━━━━━ Text section

By - March 13, 2011

Wisconsin Teachers Unions Explained

Teachers Unions ExplainedHow Teachers Unions Work (In Wisconsin or anywhere else)

Though this video is a little monotonous, it is really worth a good viewing.  The very contradictions that the teachers unions stand for are why their arguments are so ridiculous in the first place.

Here are some of those contradictions that the teachers unions make:

  • We teach our children to always strive for excellence, yet will not subject themselves to some sort of meaningful scrutiny.
  • We are sending our kids out into the world where, if they don’t perform up to standards, they could lose your jobs.  With the current tenure system, the teachers unions ensure that will not happen to their fellow teachers.
  • We are sending students out into the world where pay is largely determined by performance.  With teachers unions, whether performance is good or bad, pay is based on longevity.
  • If we are to view teaching as the most important job in the world (as this writer views it as among them), why would we not subject that job to performance reviews like every job in the country, including a burger flipper at McDonald’s?

━━━━━━━━━━
━━━━━ Recorded information

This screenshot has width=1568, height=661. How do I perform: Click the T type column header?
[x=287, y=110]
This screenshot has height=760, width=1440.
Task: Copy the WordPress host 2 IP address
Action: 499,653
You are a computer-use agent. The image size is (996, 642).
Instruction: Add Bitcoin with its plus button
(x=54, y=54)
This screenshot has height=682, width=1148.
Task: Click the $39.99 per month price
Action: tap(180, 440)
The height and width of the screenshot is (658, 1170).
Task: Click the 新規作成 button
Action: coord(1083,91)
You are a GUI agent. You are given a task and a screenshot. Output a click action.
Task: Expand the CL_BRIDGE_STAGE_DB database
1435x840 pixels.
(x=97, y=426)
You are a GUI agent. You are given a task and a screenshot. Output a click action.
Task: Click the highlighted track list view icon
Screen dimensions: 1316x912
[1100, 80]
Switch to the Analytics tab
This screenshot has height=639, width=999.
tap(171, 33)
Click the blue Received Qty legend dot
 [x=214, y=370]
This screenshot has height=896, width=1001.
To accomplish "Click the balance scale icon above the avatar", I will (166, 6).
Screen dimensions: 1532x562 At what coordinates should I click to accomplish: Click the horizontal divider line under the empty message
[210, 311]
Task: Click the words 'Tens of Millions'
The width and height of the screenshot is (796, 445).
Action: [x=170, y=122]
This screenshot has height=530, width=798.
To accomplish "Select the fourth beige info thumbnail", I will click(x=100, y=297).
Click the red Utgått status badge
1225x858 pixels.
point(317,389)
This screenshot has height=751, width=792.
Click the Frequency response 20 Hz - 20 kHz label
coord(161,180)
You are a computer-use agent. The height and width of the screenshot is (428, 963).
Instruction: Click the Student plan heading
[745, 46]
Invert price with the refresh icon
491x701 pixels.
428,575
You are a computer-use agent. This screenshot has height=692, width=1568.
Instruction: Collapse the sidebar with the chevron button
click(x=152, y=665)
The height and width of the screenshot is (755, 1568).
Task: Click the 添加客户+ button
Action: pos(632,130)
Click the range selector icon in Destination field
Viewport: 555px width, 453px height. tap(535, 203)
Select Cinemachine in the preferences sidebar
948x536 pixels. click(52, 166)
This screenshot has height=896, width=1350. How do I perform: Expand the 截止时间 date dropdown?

━━━━━━━━━━

Aim A ▸
Answer these questions about the post on teachers unions:
(i) What date appears at the top?
(ii) Under teachers unions, what is pay based on?
(iii) Which job does the post name as one that gets performance reviews?
Aim B ▸ Write out the post on teachers unions word for word, from "Here are some" to "their fellow teachers.".

Expected output A ▸
(i) March 13, 2011
(ii) Longevity
(iii) A burger flipper at McDonald's

Expected output B ▸
Here are some of those contradictions that the teachers unions make:

  • We teach our children to always strive for excellence, yet will not subject themselves to some sort of meaningful scrutiny.
  • We are sending our kids out into the world where, if they don’t perform up to standards, they could lose your jobs.  With the current tenure system, the teachers unions ensure that will not happen to their fellow teachers.